His first book was the Civil War novel, Hiwassee, and it looks at the war as it was fought in Appalachia, which has never been widely written about. Charles drew from two sides of his family for the characters, and he continued to write about his forebears in the next three novels: Freedom’s Alter, The Cock’s Spur, and Where the Water-Dogs Laughed, all of which make up the Hiwassee Quartet and carry the reader through the Civil War, Reconstruction, Post Reconstruction and the turn of the century. Such a fully realized achievement of which any writer would be envious. My favorite is The Cock’s Spur, and if you read it, you’ll meet Charles’s favorite character (I know because he told me), a freed-slave named Hamby.
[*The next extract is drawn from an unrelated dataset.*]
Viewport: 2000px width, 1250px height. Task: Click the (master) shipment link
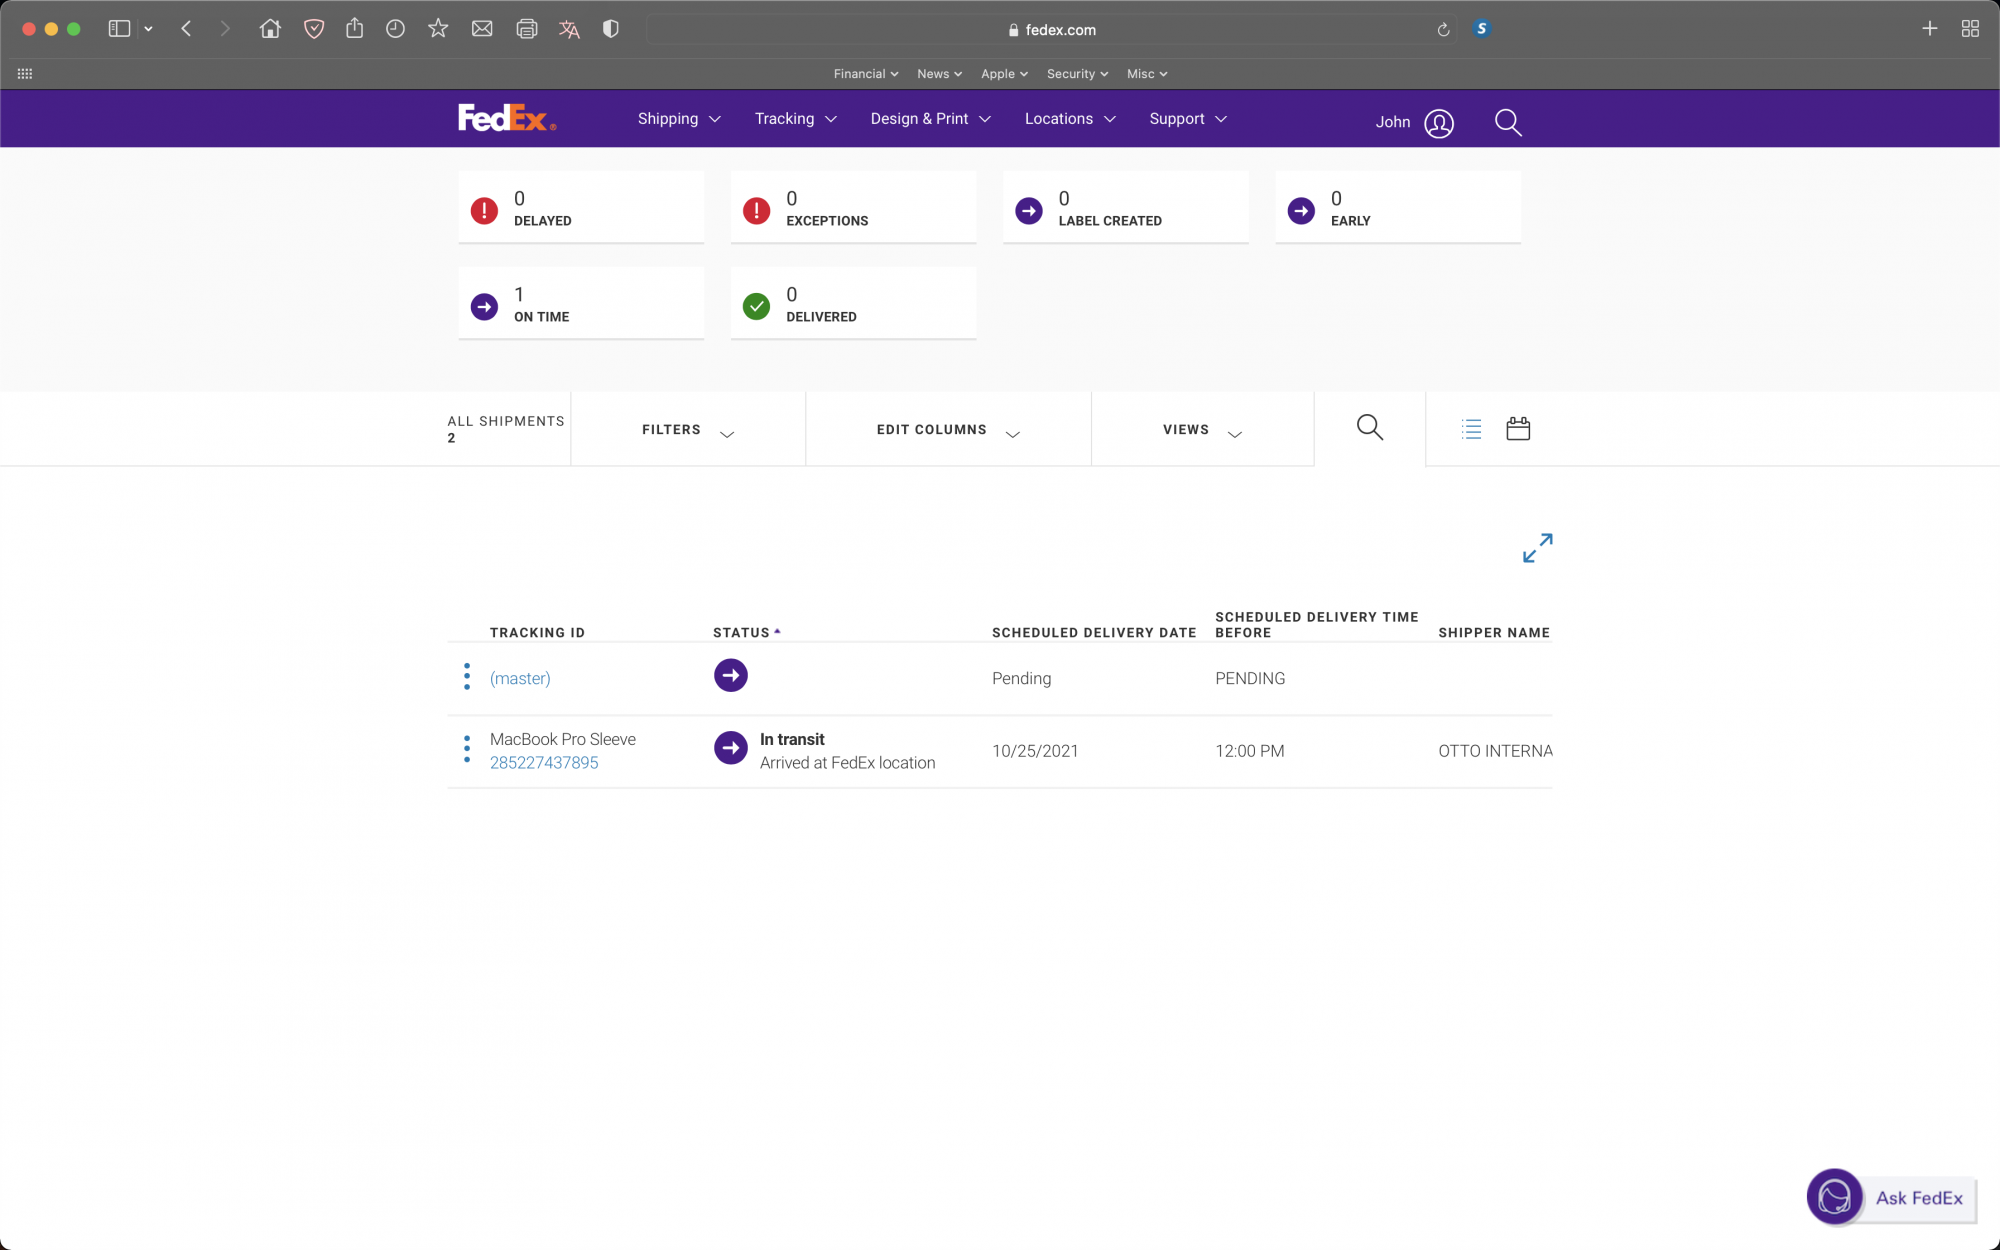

His last published work was non-fiction, a book called Season of Terror, about two brothers named Espinosa who go on a killing spree in Colorado in 1863. Charles’s is the first book-length work about this dark episode in Western history, and it is a powerful work.

Lastly I must mention what Charles called his Horse Operas, his novels of the Old West. They are classic Westerns and could sit on the shelf next to works by Zane Grey and Louis L’amour, only Charles’s are better written. They’re available as e-books, and my favorites are Vengeance on the Sweetgrass (great title, isn’t it?) and Above the Caprock.

Now for the Elvis room, where Rhonda and I stayed on our last visit to Burnsville. The mattress was a good one, so maybe it was more recent than the 1970s, when Elvis stayed. There are still shots of The King framed on the walls and some of his hit singles (I’m talking vinyl 45 rpm records) also adorn the walls. But the piece de résistance is the lamp, at whose base stands a black leather-clad Elvis, guitar in hand, and when you turn on the light, The King sings “Hound Dog.” It’s a fine rendition. Charles would have gotten the biggest kick out of it.